## Exercise directions
Transcribe every record in full, keeping it exactly the same.

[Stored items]

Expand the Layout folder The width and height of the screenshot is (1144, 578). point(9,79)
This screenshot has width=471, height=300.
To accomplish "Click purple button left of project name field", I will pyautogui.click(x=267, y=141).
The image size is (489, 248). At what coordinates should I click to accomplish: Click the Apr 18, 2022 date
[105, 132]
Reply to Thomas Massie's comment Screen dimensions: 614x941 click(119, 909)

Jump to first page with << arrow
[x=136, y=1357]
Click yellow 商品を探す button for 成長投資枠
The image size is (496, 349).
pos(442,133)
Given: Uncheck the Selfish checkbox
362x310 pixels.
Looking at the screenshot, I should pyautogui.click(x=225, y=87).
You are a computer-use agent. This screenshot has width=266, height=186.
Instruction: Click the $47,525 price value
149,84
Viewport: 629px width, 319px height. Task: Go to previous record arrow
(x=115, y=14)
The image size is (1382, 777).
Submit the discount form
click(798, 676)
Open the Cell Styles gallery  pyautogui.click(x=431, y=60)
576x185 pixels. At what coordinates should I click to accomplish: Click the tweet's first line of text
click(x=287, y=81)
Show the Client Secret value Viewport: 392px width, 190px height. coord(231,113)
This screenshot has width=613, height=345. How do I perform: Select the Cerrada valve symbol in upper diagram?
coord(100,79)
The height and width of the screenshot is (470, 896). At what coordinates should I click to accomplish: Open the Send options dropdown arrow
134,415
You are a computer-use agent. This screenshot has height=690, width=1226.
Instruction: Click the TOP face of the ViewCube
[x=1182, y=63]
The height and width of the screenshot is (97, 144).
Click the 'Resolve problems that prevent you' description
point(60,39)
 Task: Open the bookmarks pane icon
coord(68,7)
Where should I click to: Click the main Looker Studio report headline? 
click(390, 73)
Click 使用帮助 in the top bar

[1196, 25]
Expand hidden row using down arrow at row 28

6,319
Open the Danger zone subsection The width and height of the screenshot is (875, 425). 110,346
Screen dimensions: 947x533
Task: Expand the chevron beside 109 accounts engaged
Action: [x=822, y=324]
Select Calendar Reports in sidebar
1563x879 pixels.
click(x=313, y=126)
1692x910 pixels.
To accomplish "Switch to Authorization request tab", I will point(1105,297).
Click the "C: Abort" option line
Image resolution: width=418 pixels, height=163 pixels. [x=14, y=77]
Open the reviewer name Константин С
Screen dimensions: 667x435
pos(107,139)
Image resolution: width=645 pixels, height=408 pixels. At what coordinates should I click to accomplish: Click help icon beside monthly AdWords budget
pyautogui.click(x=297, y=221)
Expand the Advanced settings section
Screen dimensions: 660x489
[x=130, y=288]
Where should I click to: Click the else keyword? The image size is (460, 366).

## Written solution
Expand the Layout folder The width and height of the screenshot is (1144, 578). point(9,79)
This screenshot has width=471, height=300.
To accomplish "Click purple button left of project name field", I will pyautogui.click(x=267, y=141).
The image size is (489, 248). At what coordinates should I click to accomplish: Click the Apr 18, 2022 date
[105, 132]
Reply to Thomas Massie's comment Screen dimensions: 614x941 click(119, 909)

Jump to first page with << arrow
[x=136, y=1357]
Click yellow 商品を探す button for 成長投資枠
The image size is (496, 349).
pos(442,133)
Given: Uncheck the Selfish checkbox
362x310 pixels.
Looking at the screenshot, I should pyautogui.click(x=225, y=87).
You are a computer-use agent. This screenshot has width=266, height=186.
Instruction: Click the $47,525 price value
149,84
Viewport: 629px width, 319px height. Task: Go to previous record arrow
(x=115, y=14)
The image size is (1382, 777).
Submit the discount form
click(798, 676)
Open the Cell Styles gallery  pyautogui.click(x=431, y=60)
576x185 pixels. At what coordinates should I click to accomplish: Click the tweet's first line of text
click(x=287, y=81)
Show the Client Secret value Viewport: 392px width, 190px height. coord(231,113)
This screenshot has width=613, height=345. How do I perform: Select the Cerrada valve symbol in upper diagram?
coord(100,79)
The height and width of the screenshot is (470, 896). At what coordinates should I click to accomplish: Open the Send options dropdown arrow
134,415
You are a computer-use agent. This screenshot has height=690, width=1226.
Instruction: Click the TOP face of the ViewCube
[x=1182, y=63]
The height and width of the screenshot is (97, 144).
Click the 'Resolve problems that prevent you' description
point(60,39)
 Task: Open the bookmarks pane icon
coord(68,7)
Where should I click to: Click the main Looker Studio report headline? 
click(390, 73)
Click 使用帮助 in the top bar

[1196, 25]
Expand hidden row using down arrow at row 28

6,319
Open the Danger zone subsection The width and height of the screenshot is (875, 425). 110,346
Screen dimensions: 947x533
Task: Expand the chevron beside 109 accounts engaged
Action: [x=822, y=324]
Select Calendar Reports in sidebar
1563x879 pixels.
click(x=313, y=126)
1692x910 pixels.
To accomplish "Switch to Authorization request tab", I will point(1105,297).
Click the "C: Abort" option line
Image resolution: width=418 pixels, height=163 pixels. [x=14, y=77]
Open the reviewer name Константин С
Screen dimensions: 667x435
pos(107,139)
Image resolution: width=645 pixels, height=408 pixels. At what coordinates should I click to accomplish: Click help icon beside monthly AdWords budget
pyautogui.click(x=297, y=221)
Expand the Advanced settings section
Screen dimensions: 660x489
[x=130, y=288]
Where should I click to: Click the else keyword? The image size is (460, 366).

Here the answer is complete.